| Exercise A |
Duplicate the passage of the fertility forum thread that begins at the words "## Four2Five" and stops after the words "will jump tomorrow!!".
| Exercise B |
For the fertility forum thread, answer yes or no to whether each statement agrees with it, and quote the deciding words: (i) Four2Five is on cycle day 16; (ii) BelleNuit has told her whole family about using fertility drugs; (iii) LoveCousar got a negative OPK on CD 15.
| Exercise C |
Write the next part of the fertility forum thread, starting after its final post.
Excerpt provided Block Start
Woke up with a fever of 98.9 (temp is never that high)...took an hpt after feeling kinda hopeful and BFN. Uhg. I don't know how many dpo I am but feeling let down. Moving on to IUI next cycle and feeling pretty depressed that I wasn't able to conceive naturally. Maybe someday.


----------



## BelleNuit

I'm sorry Ask. I'm almost 100% positive that we'll have to go down the IUI route and I'm also feeling depressed that we couldn't conceive naturally. Even using fertility meds feels like a failure of sorts to me :( I know I shouldn't see it that way, and I don't mean any disrespect to ladies who need fertility meds to ovulate. Its just that I was able to ovulate naturally before, and nothing is wrong, so I feel like I shouldn't need help. My body should just friggen do what its supposed to. I haven't told my family that we've started using fertility drugs (aside from my grandmother who struggled with infertility for years herself), and I likely won't tell anybody at all if we decide to do IUI. The way my child (if i ever have one) was conceived is nobody's business.


----------



## LoveCousar

Four - what cycle day are you on? & what type of OPK do you use? I'm so excited for you! Have you ever gotten a + OPK before??

So I got a blazing positive on CD 15, negative CD 16, CD 17 & this morning CD 18, I got another positive OPK on Wondfo & high fertility (smiley flash face) on CB test. Sigh, I really don't think it's gonna work again. I think I will gear up many times to ovulate but not actually release an egg. I had so many false positives last cycle it was sickening unless I ovulate later than my CD 21 blood test.


----------



## Four2Five

I'm on cd 16, this is my first + OPK while TTC #3! I do have pcos but hate metformin and the way it makes me feel so I quit taking it when I got pregnant with dd #2 I'm using the wondfo OPK's from Amazon :) 

I'm trying to get my OPK pic to load but have really bad service so it keeps failing...I hope it's a true + I keep second guessing myself lol also my temp took a drastic drop this morning which is also what happened when I got preg with #2 right before O so I'm hopeful it will jump tomorrow!!
Excerpt provided Block End
Data for analysis Block Start
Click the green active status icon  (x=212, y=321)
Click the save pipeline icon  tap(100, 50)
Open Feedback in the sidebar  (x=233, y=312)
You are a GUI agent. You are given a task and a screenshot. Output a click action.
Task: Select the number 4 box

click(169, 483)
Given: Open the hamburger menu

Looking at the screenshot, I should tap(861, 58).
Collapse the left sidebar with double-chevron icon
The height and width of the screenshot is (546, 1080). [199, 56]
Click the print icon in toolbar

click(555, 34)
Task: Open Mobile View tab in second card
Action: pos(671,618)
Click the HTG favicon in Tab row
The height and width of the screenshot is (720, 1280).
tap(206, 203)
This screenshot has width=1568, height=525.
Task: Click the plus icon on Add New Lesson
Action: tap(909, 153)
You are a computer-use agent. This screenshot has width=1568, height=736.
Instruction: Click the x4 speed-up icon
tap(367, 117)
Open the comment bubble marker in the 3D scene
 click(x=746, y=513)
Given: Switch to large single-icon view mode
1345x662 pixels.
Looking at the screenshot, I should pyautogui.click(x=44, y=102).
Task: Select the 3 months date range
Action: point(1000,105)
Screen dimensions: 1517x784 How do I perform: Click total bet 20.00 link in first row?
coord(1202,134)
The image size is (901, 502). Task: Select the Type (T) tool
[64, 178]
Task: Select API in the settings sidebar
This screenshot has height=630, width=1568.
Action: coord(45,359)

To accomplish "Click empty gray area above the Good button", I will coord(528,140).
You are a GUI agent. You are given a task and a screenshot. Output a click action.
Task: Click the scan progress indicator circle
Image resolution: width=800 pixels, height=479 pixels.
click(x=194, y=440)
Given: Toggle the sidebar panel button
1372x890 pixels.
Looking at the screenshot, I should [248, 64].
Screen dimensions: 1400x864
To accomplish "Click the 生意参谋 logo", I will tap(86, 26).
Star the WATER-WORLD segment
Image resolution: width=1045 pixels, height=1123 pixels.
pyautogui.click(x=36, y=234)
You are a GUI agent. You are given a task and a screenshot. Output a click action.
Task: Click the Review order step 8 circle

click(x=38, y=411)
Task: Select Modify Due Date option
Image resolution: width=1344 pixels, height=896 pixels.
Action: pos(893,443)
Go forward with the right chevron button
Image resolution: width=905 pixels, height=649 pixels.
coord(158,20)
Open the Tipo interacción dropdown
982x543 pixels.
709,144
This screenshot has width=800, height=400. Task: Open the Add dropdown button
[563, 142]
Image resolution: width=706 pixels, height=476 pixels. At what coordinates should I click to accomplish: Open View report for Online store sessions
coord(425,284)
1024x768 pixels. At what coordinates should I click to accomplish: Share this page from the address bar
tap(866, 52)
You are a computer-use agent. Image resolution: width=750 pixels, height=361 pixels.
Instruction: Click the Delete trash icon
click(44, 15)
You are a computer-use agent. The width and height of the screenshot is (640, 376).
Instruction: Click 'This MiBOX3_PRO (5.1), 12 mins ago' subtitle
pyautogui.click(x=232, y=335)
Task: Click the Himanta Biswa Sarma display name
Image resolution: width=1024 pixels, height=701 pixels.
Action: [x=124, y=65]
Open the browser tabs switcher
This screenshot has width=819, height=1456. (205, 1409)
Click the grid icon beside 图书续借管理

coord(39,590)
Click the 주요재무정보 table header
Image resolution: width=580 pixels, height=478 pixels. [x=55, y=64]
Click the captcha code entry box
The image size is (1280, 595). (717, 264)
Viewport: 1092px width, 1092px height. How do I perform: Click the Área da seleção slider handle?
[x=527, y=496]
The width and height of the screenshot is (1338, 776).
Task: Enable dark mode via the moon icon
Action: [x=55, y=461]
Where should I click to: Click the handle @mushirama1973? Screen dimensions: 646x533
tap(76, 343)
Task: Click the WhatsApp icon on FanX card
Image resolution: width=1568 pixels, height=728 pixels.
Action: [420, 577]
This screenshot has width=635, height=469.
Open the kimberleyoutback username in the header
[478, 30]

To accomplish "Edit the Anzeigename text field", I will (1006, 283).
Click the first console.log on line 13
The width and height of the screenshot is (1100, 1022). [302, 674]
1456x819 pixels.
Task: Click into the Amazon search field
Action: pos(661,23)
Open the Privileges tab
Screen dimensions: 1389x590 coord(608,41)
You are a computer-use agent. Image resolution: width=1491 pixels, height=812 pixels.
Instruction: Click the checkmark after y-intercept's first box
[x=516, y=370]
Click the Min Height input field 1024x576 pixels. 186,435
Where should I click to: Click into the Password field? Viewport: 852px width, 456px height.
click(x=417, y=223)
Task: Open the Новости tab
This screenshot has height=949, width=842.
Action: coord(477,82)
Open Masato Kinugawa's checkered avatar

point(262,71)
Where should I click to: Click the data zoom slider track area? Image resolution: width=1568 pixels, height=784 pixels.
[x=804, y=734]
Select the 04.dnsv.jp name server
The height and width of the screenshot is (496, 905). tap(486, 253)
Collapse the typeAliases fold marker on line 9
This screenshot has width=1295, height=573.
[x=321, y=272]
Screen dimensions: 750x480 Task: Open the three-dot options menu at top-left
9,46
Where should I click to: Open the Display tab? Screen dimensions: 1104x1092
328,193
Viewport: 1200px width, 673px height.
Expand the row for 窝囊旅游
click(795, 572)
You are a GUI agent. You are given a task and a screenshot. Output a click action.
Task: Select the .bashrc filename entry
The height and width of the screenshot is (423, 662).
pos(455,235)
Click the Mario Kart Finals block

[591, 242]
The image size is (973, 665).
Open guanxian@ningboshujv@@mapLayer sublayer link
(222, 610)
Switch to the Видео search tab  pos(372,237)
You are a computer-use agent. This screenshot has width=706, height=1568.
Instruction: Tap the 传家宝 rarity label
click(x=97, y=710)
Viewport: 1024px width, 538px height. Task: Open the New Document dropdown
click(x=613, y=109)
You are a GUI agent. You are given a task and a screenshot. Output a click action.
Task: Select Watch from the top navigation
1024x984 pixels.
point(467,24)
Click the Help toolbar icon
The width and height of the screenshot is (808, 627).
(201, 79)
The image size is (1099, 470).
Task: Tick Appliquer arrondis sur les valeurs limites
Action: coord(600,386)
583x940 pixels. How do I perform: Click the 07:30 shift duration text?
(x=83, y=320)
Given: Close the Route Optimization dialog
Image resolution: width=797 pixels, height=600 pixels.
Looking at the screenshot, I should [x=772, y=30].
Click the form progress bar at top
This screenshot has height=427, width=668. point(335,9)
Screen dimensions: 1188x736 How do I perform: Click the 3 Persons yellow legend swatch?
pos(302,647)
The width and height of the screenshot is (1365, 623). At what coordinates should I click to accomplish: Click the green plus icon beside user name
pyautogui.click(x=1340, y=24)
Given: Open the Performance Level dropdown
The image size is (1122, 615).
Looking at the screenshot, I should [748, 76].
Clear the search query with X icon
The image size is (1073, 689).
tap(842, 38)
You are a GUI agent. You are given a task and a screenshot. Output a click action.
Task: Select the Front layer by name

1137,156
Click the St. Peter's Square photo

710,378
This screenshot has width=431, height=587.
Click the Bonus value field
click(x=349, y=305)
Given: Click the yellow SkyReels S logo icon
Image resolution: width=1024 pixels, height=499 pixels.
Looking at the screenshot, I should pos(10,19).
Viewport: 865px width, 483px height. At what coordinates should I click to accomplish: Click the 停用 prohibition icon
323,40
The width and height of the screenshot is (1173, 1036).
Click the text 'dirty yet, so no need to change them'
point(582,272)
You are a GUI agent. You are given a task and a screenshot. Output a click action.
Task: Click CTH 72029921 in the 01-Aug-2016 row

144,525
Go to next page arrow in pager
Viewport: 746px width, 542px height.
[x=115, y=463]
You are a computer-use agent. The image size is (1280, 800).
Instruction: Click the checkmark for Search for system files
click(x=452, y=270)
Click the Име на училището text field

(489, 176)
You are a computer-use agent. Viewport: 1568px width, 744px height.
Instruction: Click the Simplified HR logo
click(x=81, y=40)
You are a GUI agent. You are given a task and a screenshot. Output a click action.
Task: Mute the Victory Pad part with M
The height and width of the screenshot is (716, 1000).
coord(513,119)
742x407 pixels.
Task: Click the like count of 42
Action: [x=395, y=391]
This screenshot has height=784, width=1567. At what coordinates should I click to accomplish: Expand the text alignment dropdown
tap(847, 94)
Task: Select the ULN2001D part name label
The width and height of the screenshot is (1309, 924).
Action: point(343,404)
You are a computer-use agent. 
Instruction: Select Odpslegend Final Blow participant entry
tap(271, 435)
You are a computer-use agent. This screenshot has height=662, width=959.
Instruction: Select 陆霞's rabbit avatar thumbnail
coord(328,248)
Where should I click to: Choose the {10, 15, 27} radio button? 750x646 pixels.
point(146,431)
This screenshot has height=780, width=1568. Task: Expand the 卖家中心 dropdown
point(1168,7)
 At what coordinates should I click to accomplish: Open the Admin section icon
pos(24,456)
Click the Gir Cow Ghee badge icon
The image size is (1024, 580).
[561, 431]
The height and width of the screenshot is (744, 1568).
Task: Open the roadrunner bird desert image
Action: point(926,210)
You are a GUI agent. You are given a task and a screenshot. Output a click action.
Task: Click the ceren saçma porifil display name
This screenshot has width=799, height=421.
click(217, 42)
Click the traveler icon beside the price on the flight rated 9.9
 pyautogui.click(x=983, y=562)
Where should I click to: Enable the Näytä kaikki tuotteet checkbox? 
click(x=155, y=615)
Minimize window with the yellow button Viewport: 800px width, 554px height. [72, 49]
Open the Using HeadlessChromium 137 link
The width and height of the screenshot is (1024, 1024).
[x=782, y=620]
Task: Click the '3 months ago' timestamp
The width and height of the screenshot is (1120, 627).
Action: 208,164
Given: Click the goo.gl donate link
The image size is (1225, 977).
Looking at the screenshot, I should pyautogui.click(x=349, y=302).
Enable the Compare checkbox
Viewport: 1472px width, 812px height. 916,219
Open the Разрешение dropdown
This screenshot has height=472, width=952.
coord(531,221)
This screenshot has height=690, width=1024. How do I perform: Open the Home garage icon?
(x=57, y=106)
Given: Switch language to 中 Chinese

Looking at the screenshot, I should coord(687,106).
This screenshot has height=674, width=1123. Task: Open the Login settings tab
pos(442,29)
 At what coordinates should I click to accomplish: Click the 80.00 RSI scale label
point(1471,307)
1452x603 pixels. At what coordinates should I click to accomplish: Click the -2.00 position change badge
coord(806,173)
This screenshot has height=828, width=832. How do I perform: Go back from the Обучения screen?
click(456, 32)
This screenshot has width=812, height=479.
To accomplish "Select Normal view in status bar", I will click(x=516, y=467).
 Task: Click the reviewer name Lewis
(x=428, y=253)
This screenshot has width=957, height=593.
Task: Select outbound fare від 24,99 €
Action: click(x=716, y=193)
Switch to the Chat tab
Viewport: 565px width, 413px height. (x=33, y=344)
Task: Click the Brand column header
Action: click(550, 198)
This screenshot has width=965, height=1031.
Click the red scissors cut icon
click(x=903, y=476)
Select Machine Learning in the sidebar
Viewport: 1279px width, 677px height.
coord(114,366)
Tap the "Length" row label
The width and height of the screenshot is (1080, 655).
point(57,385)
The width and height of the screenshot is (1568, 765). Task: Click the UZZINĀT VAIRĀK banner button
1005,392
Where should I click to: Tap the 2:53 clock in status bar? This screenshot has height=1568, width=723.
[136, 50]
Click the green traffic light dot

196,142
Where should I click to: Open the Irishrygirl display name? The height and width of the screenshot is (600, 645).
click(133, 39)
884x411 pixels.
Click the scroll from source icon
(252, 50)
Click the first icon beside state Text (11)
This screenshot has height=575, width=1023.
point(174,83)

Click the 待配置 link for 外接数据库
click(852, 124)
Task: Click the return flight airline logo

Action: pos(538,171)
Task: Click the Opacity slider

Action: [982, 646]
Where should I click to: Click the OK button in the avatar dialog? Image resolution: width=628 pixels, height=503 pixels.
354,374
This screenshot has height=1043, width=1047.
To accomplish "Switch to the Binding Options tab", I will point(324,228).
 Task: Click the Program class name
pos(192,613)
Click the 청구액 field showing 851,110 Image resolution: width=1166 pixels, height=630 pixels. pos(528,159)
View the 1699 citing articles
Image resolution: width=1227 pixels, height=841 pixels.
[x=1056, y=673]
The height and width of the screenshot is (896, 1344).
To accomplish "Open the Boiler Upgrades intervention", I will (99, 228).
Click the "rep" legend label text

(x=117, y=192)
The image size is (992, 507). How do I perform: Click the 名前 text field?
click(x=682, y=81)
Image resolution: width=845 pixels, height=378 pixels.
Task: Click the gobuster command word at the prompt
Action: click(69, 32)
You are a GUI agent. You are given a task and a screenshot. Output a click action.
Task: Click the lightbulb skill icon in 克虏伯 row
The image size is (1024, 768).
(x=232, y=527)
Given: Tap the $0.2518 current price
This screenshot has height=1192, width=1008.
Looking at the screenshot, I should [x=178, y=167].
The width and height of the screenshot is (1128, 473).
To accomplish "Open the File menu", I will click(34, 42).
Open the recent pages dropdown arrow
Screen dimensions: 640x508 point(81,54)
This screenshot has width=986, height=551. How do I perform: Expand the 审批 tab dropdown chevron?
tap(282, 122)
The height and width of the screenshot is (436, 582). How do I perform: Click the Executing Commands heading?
Data for analysis Block End
| Expected output A |
## Four2Five

I'm on cd 16, this is my first + OPK while TTC #3! I do have pcos but hate metformin and the way it makes me feel so I quit taking it when I got pregnant with dd #2 I'm using the wondfo OPK's from Amazon :) 

I'm trying to get my OPK pic to load but have really bad service so it keeps failing...I hope it's a true + I keep second guessing myself lol also my temp took a drastic drop this morning which is also what happened when I got preg with #2 right before O so I'm hopeful it will jump tomorrow!!

| Expected output B |
(i) Yes: "I'm on cd 16"
(ii) No: "I haven't told my family that we've started using fertility drugs (aside from my grandmother who struggled with infertility for years herself)"
(iii) No: "So I got a blazing positive on CD 15"

| Expected output C |
Hopefully this works!

9pm yesterday
https://i66.tinypic.com/654cqc.jpg
Noon today!!
https://i64.tinypic.com/2wdq3i9.jpg


----------



## LoveCousar

Four - That looks so promising!! FX that this is the cycle for you <3


----------



## Ask4joy

Four - there's your blazing positive! Yay!

Love - so sorry that you are going through that and feeling frustrated. Hoping you find something that works soon and I'm sure after that you'll be pregnant in a few months time!

Belle - that's a good point about it being nobody's business. I'm too much of an open book. Really hoping we both get our BFPs soon and can be bump buddies! My grandmother had my dad and aunt at 30 and 35 and my great grandmother had her at 42 and her sister at 40. Tests imply my egg supply is excellent for my age so hopefully we find something that works soon and can continue having babies for another 6-8 years (if we want)!


----------



## Four2Five

Ask are you talking to me or Earth? I think today's is DEFINITELY positive and I'm dying to get home to dh to dtd!! Praying O takes place tomorrow, I'll be home tomorrow instead of Monday that way we are only missing dtd today! I hope this is my month!!!


----------



## Ask4joy

Four2Five said:


> Ask are you talking to me or Earth? I think today's is DEFINITELY positive and I'm dying to get home to dh to dtd!! Praying O takes place tomorrow, I'll be home tomorrow instead of Monday that way we are only missing dtd today! I hope this is my month!!!


Oops I meant you, Four! Don't know where my head was! Running a fever today. :( Great plan to get home tomorrow!


----------



## LoveCousar

Four - what did you do this cycle to get yourself O'ing?


----------



## Four2Five

I really didn't do anything but stress a ton in the beginning lol I was tired of not O'ing on all these meds and it was making crazy...so I changed my Clomid from cd 4-8 which my dr said to do and took them cd 3-7 instead.


----------



## Four2Five

How long is it after a +OPK should I expect to O? And is that after my first + or what happens if I have multiple + days?


----------



## ttc126

Four I usually ovulated the same day or next day according to my chart. But that was not on clomid. And not a great healthy ovulation. Unfortunately I didn't chart my clomid month but I think it was 36 hours after.


----------



## BelleNuit

Four I usually O'd 2 days after my first POS OPK.


----------



## LoveCousar

I'm starting to think I get my blood drawn too early. When are you typically supposed to get blood drawn to check for O? Like my appointment to get my blood drawn this round is Tuesday but it is Saturday night here currently & I still am getting high readings on my CB ovulation test.


----------



## Nita2806

LoveCousar said:


> I'm starting to think I get my blood drawn too early. When are you typically supposed to get blood drawn to check for O? Like my appointment to get my blood drawn this round is Tuesday but it is Saturday night here currently & I still am getting high readings on my CB ovulation test.

It should be done 7 - 10 dpo, Clomid is supposed to make you O whithin 10 days, so I would say typically do it at the latest 20 days after your last Clomid, I went early because if I didnt O I wanted to start provera ASAP.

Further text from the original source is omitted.